As the eight people noticed Rosangelica approaching, they turned to greet the pair. Stark shook hands at once with Jarum Ahwaz, who now sported a well-trained handlebar moustache and a powdering of gray hair since the last time Stark had seen him in Atlanta. Jarum was a Palestinian from the Pan-Islam Virological Institute and had been a frequent advisor to the Doctors Without Borders Commission, a group that the CDC’s Cen
tral Command worked with closely. “Dr. Stark,” Ahwaz said in English, “I regret no time for poker in this outbreak. It’s a very bad one.”
Stark assured Ahwaz that, if possible, they would find time to relieve the Palestinian of his cash.

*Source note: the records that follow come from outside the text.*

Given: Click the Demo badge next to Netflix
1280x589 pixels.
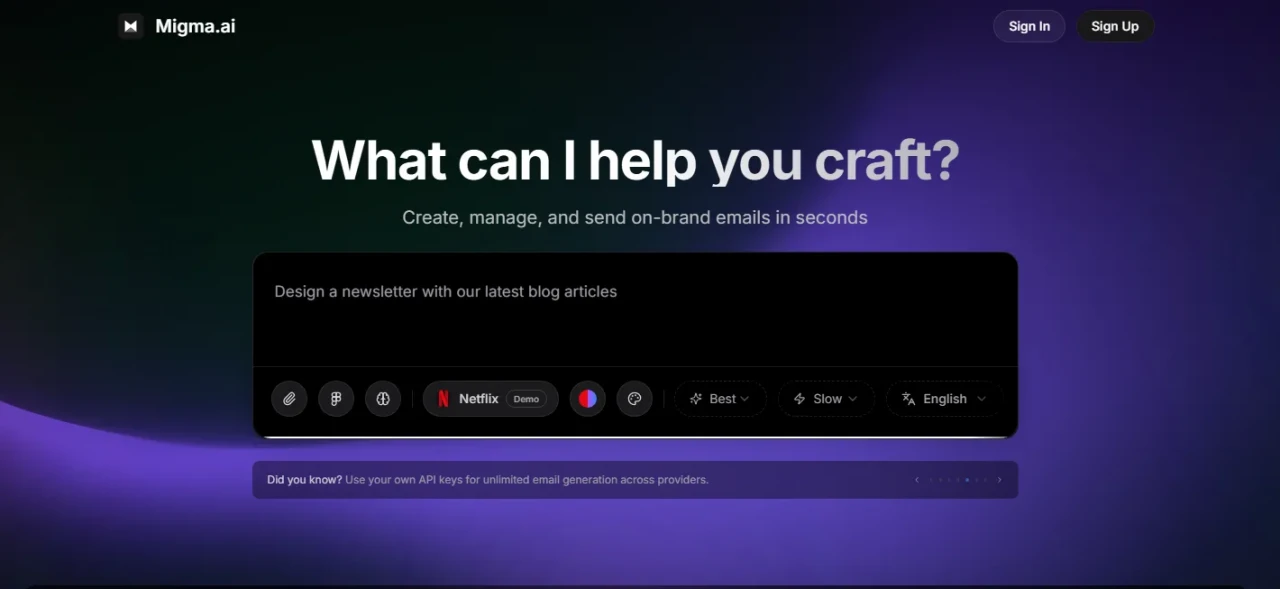Looking at the screenshot, I should 526,399.
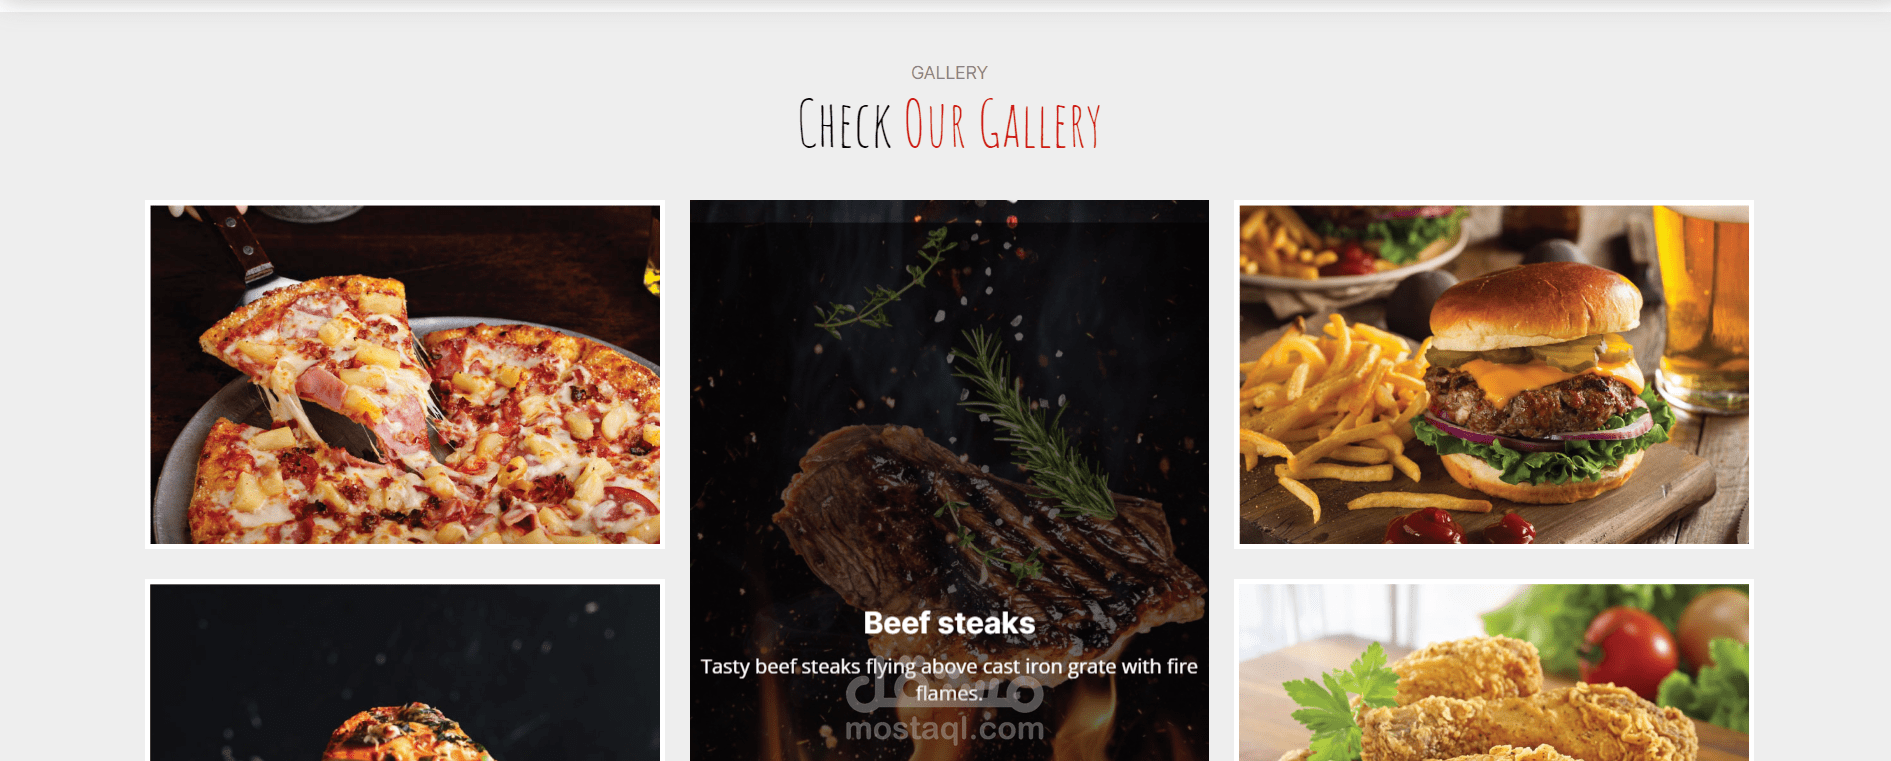The height and width of the screenshot is (761, 1891).
Task: Click the ketchup drops below the burger
Action: [x=1460, y=526]
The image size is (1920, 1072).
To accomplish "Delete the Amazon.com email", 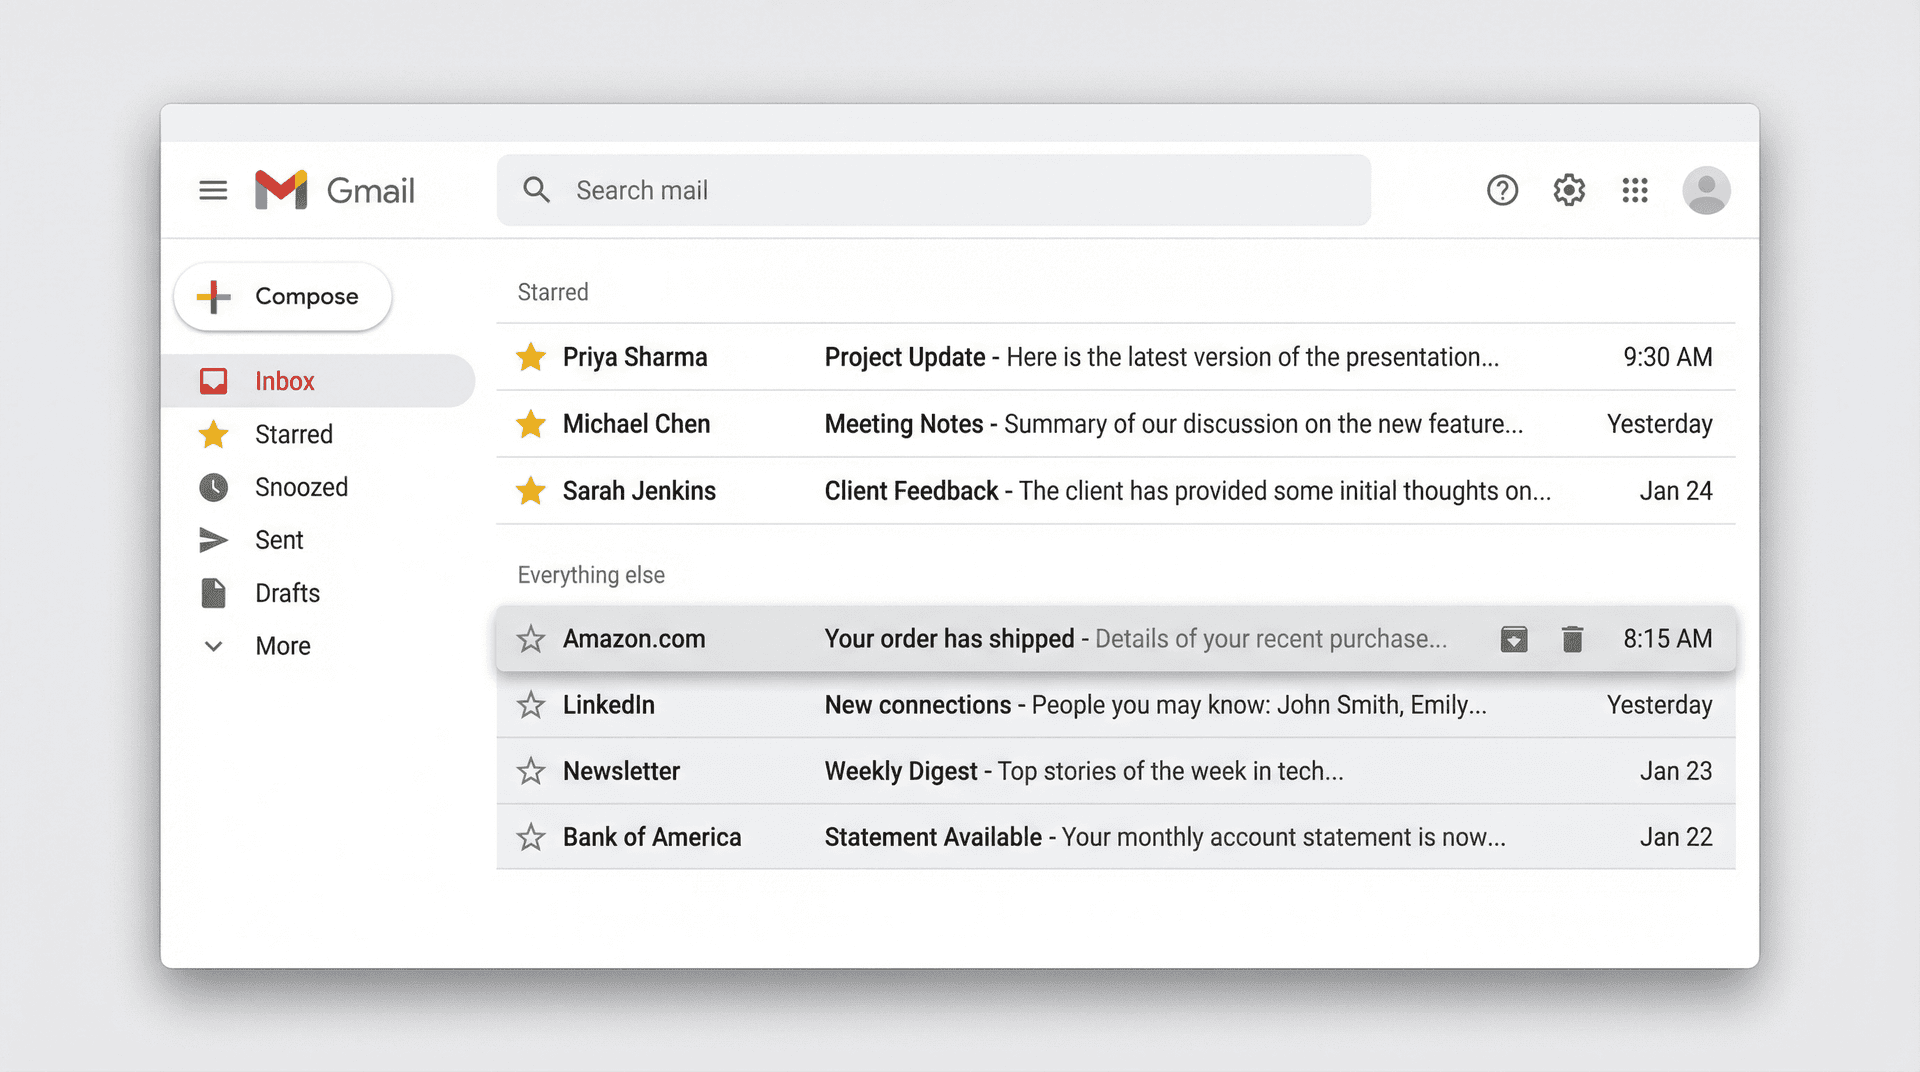I will point(1572,638).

The other face Stark knew was precious to him, one with which he identified the most gruesome moments of his life. Dr. Isabel Khushub from Pakistan.
“What did you say?” Rosangelica asked.
Stark had muttered his thought aloud. What a relief.
Stark had worked with Isabel in the old days when he was with Special Pathogens, and Isabel was a viral pathologist for Mexico’s National Institute—back when she was known as Dr. Isabel Fuente Niebla. Circumstances—or astrological phenomena, according to her—constantly threw Stark and Isabel together, outbreak after outbreak; but he hadn’t seen Isabel for over a year, not since the Imhotep Outbreak in Cairo. Quashing the smallpox epidemic had earned Isabel Khushub an impressive book deal in the virus’s wake, and reading her book had made him feel close to her—though he was in Wisconsin and she, Punjab. But here she was, not the compassionate mind behind a well-written book, but Isabel herself, with all her glorious contradictions—her blown-glass elegance, filthy mouth, cutting mind, and maddening superstitions.
Isabel was speaking with one of the men in a Holy Renaissance suit. Stark strode toward her. “Dr. Khushub,” he said loudly. “I finally read The Mummy’s Curse last winter. We’ll have to confer about your portrayal of me.”
Isabel turned to face Stark. The bulky antiviral suit and aquarium helmet couldn’t conceal the woman’s polish. Briefly, she lifted her arms akimbo, as if to catch Stark, or embrace him, perhaps, then folded them across her chest again. She was looking at him, she recognized him, but Isabel’s eyes guttered and went dead. “I thought I knew you well enough,” she said, in an even voice, devoid of humor, “to paint an accurate picture, Dr. Stark.”